Xun Lin,Shuai Wang,Rizhao Cai,Yizhong Liu,Ying Fu,Zitong Yu,Wenzhong Tang,Alex Kot
2024-03-05
Abstract:Face Anti-Spoofing (FAS) is crucial for securing face recognition systems against presentation attacks. With advancements in sensor manufacture and multi-modal learning techniques, many multi-modal FAS approaches have emerged. However, they face challenges in generalizing to unseen attacks and deployment conditions. These challenges arise from (1) modality unreliability, where some modality sensors like depth and infrared undergo significant domain shifts in varying environments, leading to the spread of unreliable information during cross-modal feature fusion, and (2) modality imbalance, where training overly relies on a dominant modality hinders the convergence of others, reducing effectiveness against attack types that are indistinguishable sorely using the dominant modality. To address modality unreliability, we propose the Uncertainty-Guided Cross-Adapter (U-Adapter) to recognize unreliably detected regions within each modality and suppress the impact of unreliable regions on other modalities. For modality imbalance, we propose a Rebalanced Modality Gradient Modulation (ReGrad) strategy to rebalance the convergence speed of all modalities by adaptively adjusting their gradients. Besides, we provide the first large-scale benchmark for evaluating multi-modal FAS performance under domain generalization scenarios. Extensive experiments demonstrate that our method outperforms state-of-the-art methods. Source code and protocols will be released on
Computer Vision and Pattern Recognition
What problem does this paper attempt to address?

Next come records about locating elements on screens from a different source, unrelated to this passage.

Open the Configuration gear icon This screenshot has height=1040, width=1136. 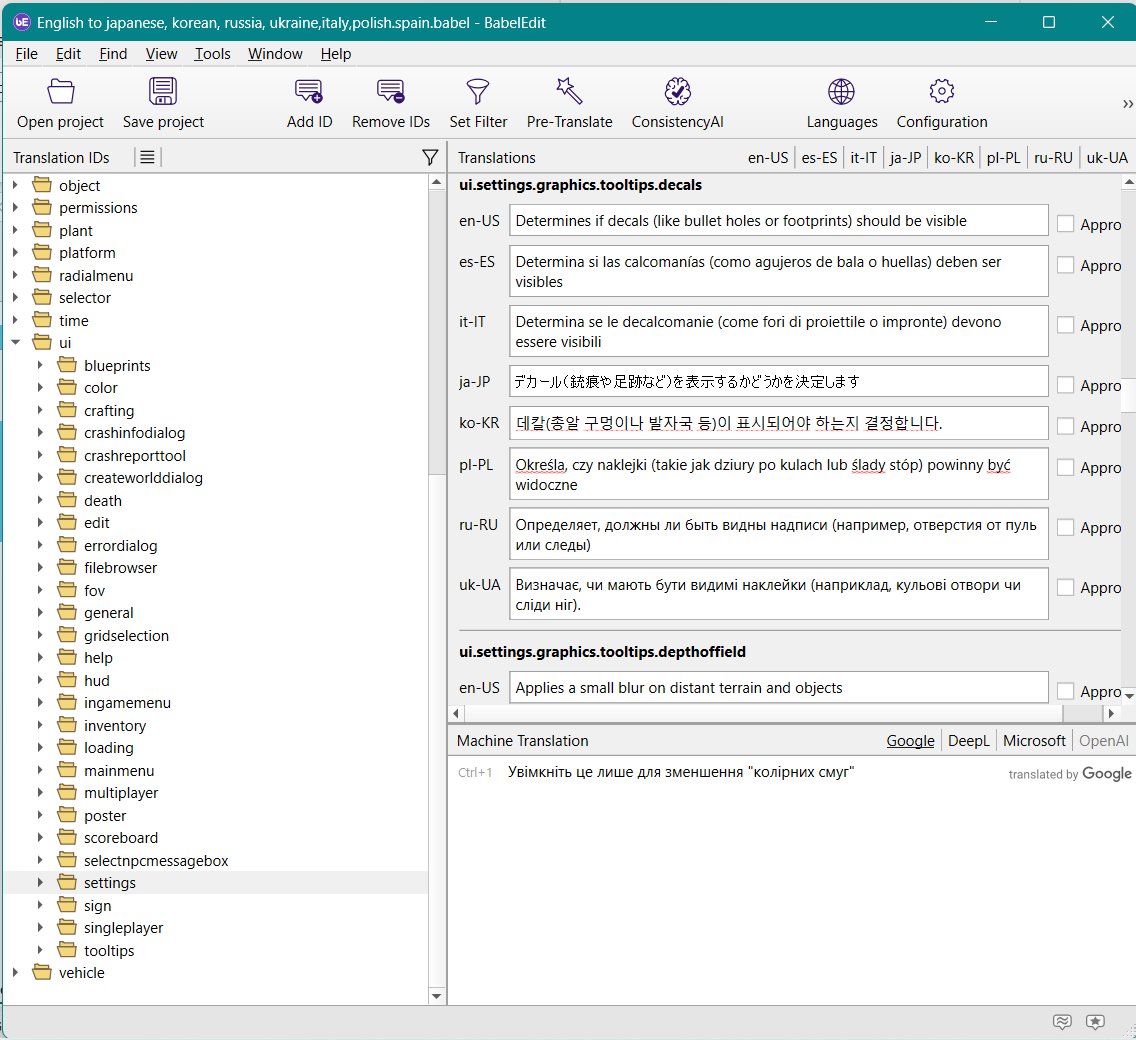point(941,92)
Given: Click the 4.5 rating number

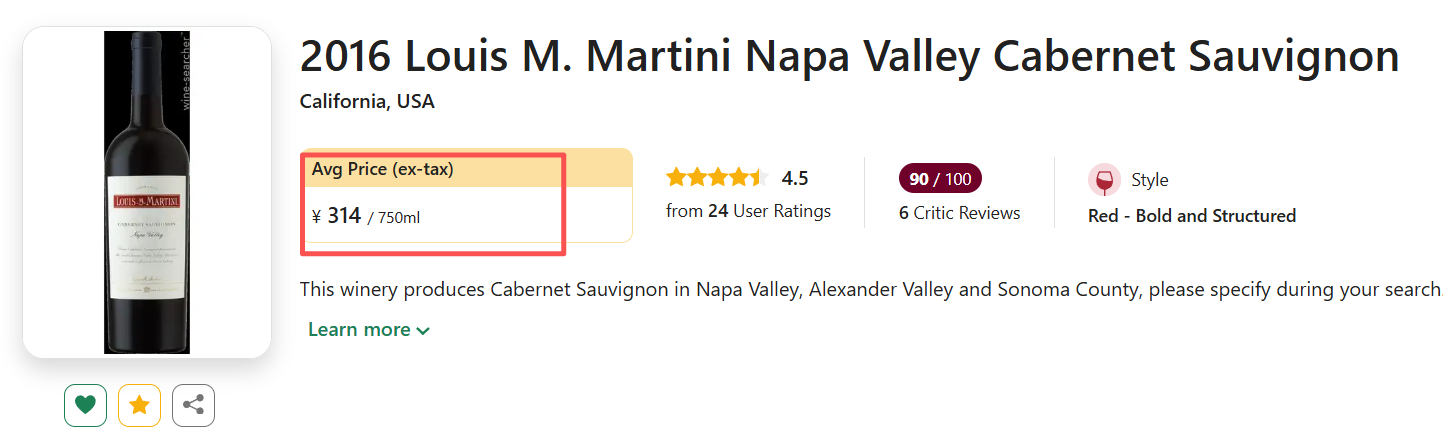Looking at the screenshot, I should 795,179.
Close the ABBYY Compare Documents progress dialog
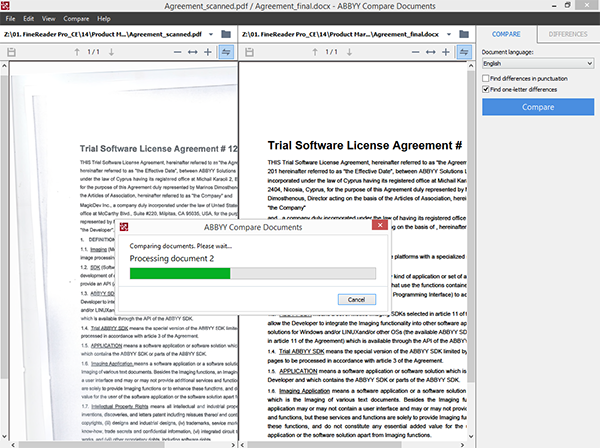This screenshot has width=600, height=448. 380,225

This paper focuses on the problem of multi-modal face anti-spoofing (FAS), which is an important technique to ensure the security of face recognition systems. Current multi-modal approaches perform poorly in dealing with unseen attacks and deployment environments, and there are two main challenges: modality unreliability and modality imbalance. 1. Modality Unreliability: In different environments, such as depth and infrared sensors, significant domain shifts may occur, resulting in unreliable extracted features that affect cross-modal fusion. 2. Modality Imbalance: Training overly relies on the dominant modality, hindering the convergence of other modalities and reducing resistance to attack types that are difficult to differentiate using only the dominant modality. To address these problems, the paper proposes a framework called Multi-Modal Domain Generalized (MMDG), which includes two key components: 1. Uncertainty-guided Cross-Adapter (U-Adapter): Utilizes the uncertainty of each modality to identify and suppress the influence of unreliable regions, preventing the propagation of unreliable information across modalities. 2. Rebalancing Modality Gradient (ReGrad) Strategy: Dynamically adjusts the gradients of all modalities to balance their convergence speed, ensuring that all modalities are fully utilized to resist various unseen attacks in the target domain. Furthermore, the paper creates the first large-scale benchmark to evaluate the performance of multi-modal FAS in domain-generalization scenarios. The experiments demonstrate that the proposed method outperforms the existing state-of-the-art approaches, and the code and protocol will be released on GitHub.